When she learned of America’s desperate need for military pilots, and the Army Air Forces’ recently enacted training program to teach women pilots to fly military aircraft ‘the Army way,’ she applied for the program. She was one of ninety-eight women pilots from all over America who was accepted as a member of class 44-7 and reported for training to Avenger Field in Sweetwater, Texas.
After 7 months of the Army Air Forces’ flight training, she graduated with fifty-eight of her classmates on 8 September 1944.
Velta was then stationed at Merced Army Air Field in California. There she flew At-6s as an administrative pilot, flying personnel from one base to another, as well as flying BT-13s on observation flights and as an instrument instructor, teaching AAF male pilots how to fly by instruments alone. She remained there until the WASP were disbanded on 20 December, 1944.
After hanging up her WASP parachute, Velta worked in different aviation related jobs, helping to produce aviation training films, researching safety and landing procedures off carriers for the Navy, and was an FAA accident prevention counselor. In addition, she was an FAA pilot examiner for private, commercial, multi-engine and instrument ratings, with over 27,000 flight hours to her credit.

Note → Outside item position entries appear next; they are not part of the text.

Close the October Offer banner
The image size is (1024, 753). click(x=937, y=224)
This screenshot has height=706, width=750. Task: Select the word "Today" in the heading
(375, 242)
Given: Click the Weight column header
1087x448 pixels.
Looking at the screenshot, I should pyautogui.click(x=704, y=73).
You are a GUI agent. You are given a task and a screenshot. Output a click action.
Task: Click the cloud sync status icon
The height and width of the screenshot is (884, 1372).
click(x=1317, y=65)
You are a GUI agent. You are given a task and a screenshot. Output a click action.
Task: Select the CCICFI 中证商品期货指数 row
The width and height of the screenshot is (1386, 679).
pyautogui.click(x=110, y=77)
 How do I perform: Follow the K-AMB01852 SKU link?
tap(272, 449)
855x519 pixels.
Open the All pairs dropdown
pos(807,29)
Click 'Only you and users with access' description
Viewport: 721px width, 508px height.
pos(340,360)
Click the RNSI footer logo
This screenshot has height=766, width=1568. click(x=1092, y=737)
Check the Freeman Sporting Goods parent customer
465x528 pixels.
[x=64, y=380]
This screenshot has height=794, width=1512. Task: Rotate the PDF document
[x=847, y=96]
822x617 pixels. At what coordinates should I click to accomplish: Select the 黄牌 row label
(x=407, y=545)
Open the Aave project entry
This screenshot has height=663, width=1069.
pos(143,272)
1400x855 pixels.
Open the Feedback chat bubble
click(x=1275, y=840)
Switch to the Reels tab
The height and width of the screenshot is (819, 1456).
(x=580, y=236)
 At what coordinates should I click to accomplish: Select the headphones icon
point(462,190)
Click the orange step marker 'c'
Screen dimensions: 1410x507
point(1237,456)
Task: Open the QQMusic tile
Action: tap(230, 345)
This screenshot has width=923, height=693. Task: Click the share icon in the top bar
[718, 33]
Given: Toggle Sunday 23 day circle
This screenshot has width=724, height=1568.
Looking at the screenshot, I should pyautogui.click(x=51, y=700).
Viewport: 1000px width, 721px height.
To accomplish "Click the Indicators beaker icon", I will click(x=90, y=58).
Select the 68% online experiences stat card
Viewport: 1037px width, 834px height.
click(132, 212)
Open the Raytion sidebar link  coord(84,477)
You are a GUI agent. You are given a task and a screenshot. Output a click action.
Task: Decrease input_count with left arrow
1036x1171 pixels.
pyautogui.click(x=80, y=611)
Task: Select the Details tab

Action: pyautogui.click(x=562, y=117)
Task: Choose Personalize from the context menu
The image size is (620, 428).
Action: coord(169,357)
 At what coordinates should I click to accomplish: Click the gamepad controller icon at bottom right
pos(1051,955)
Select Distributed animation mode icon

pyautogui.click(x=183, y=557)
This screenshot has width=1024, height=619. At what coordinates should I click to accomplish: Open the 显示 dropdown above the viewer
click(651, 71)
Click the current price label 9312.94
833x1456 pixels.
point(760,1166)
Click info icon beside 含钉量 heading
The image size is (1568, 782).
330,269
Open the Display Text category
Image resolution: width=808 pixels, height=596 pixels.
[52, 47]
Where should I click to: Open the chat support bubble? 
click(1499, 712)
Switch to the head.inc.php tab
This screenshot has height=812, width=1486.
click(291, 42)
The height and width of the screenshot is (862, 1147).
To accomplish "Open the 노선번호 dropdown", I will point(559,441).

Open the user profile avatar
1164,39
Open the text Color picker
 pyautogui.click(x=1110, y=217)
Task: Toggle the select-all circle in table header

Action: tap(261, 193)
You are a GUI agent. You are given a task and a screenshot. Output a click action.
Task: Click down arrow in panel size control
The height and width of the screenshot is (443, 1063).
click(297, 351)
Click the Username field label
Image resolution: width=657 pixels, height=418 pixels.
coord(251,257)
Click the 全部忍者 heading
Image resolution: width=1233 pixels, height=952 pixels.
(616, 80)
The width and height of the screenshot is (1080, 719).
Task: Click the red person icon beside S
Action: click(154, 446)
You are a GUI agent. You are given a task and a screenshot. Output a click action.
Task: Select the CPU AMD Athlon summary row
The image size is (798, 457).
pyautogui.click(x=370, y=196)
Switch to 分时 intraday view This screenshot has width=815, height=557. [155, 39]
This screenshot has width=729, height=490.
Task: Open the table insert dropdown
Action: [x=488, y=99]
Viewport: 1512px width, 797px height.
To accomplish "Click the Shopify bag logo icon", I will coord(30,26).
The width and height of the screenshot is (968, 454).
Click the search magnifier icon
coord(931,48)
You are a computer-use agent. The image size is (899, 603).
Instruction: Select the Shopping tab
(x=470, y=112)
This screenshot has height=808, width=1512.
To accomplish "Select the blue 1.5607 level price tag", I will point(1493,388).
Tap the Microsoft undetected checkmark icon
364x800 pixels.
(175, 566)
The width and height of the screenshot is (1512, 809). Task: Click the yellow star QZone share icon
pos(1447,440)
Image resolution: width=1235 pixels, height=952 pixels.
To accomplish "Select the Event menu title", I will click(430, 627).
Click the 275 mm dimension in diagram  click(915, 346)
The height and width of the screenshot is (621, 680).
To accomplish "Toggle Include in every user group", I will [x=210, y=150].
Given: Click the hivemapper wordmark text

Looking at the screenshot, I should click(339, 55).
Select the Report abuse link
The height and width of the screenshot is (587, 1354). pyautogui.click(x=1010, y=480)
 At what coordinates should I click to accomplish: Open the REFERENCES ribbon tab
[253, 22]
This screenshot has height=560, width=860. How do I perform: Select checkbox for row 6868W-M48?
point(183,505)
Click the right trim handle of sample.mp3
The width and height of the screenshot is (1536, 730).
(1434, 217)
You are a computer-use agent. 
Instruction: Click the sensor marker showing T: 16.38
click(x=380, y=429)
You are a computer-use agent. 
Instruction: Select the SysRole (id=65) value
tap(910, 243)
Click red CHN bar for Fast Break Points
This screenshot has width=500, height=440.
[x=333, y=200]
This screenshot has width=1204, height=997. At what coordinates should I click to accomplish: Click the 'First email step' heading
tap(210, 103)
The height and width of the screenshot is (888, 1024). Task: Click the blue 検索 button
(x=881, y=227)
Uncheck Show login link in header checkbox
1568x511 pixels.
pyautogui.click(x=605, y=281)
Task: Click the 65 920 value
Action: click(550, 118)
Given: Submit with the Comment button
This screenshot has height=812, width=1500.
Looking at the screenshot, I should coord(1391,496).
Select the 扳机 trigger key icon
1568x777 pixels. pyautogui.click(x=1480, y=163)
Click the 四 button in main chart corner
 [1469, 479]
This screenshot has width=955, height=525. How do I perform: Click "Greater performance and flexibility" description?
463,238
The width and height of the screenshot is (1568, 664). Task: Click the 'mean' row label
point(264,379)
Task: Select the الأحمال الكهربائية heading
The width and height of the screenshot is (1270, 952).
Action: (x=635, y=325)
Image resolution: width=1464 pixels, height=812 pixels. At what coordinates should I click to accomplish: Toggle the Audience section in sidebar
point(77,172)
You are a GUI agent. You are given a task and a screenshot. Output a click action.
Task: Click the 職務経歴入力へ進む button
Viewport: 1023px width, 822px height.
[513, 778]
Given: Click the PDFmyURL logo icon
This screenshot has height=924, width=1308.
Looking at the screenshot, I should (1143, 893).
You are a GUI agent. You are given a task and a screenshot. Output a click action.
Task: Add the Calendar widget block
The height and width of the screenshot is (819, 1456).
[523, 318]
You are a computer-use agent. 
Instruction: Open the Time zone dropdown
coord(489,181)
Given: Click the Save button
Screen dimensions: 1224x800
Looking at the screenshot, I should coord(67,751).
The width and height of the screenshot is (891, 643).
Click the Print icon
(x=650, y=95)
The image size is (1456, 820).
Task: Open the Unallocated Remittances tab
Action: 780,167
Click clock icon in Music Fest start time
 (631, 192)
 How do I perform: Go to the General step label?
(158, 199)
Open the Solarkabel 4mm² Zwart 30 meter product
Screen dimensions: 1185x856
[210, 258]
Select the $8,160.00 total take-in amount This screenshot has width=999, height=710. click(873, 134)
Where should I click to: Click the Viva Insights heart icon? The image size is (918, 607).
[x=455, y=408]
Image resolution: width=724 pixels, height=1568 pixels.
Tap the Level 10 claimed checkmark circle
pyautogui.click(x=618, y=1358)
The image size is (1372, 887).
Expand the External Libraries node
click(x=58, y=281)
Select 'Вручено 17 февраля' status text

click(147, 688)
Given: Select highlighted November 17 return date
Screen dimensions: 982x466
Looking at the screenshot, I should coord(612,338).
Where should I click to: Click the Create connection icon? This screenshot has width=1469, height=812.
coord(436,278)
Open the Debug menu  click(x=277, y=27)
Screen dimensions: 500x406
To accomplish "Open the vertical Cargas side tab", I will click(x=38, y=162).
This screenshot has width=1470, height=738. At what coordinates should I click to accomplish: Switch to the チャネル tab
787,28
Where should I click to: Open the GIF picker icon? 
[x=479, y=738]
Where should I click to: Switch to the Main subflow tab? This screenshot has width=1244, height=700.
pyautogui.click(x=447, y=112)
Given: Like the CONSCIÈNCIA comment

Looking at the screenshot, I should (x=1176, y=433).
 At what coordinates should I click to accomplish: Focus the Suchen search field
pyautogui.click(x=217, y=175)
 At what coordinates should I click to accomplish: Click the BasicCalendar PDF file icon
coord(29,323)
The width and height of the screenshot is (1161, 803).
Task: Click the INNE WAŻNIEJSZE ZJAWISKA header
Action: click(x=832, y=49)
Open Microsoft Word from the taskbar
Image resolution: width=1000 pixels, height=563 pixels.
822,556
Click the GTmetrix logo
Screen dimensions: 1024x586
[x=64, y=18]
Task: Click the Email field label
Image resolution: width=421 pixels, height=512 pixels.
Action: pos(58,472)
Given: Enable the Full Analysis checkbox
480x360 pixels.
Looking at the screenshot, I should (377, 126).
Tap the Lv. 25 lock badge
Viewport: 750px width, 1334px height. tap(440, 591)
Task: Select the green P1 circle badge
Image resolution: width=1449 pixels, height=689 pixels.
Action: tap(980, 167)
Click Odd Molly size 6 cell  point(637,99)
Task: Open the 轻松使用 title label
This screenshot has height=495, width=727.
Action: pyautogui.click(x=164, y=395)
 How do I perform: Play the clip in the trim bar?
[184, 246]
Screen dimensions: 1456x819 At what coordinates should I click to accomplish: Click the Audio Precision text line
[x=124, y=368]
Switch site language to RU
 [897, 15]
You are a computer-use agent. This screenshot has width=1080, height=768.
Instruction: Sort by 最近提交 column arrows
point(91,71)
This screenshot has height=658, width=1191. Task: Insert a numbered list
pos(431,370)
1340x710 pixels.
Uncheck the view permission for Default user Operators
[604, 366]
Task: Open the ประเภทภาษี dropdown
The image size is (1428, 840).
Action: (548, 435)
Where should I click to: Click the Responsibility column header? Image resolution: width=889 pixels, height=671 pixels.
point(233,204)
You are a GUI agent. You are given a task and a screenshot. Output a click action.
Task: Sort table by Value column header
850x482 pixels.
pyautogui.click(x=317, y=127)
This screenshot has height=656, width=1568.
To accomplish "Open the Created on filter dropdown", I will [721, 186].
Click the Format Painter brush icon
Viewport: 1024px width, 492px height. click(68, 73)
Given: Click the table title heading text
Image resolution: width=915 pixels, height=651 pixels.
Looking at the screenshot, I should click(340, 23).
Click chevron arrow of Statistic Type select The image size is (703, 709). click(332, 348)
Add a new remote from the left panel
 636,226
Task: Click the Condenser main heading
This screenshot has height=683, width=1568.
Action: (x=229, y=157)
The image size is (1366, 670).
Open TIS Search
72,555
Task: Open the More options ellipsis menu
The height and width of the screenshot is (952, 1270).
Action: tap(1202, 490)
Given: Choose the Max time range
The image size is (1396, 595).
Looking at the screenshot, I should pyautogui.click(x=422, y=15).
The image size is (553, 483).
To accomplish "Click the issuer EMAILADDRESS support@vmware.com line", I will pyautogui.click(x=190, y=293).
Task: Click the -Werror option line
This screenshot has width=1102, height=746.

In 1983, Velta Benn was inducted into the Virginia Aviation Hall of Fame, and on March 10, 2010, she, together with 1,101 WASP peers, was awarded the Congressional Gold Medal, the highest honor Congress can give a civilian.
On December 1, 2010, Velta passed away at her residence in Alexandria, Virginia, less than 20 miles from where she grew up and learned to fly. She was ninety-three years old.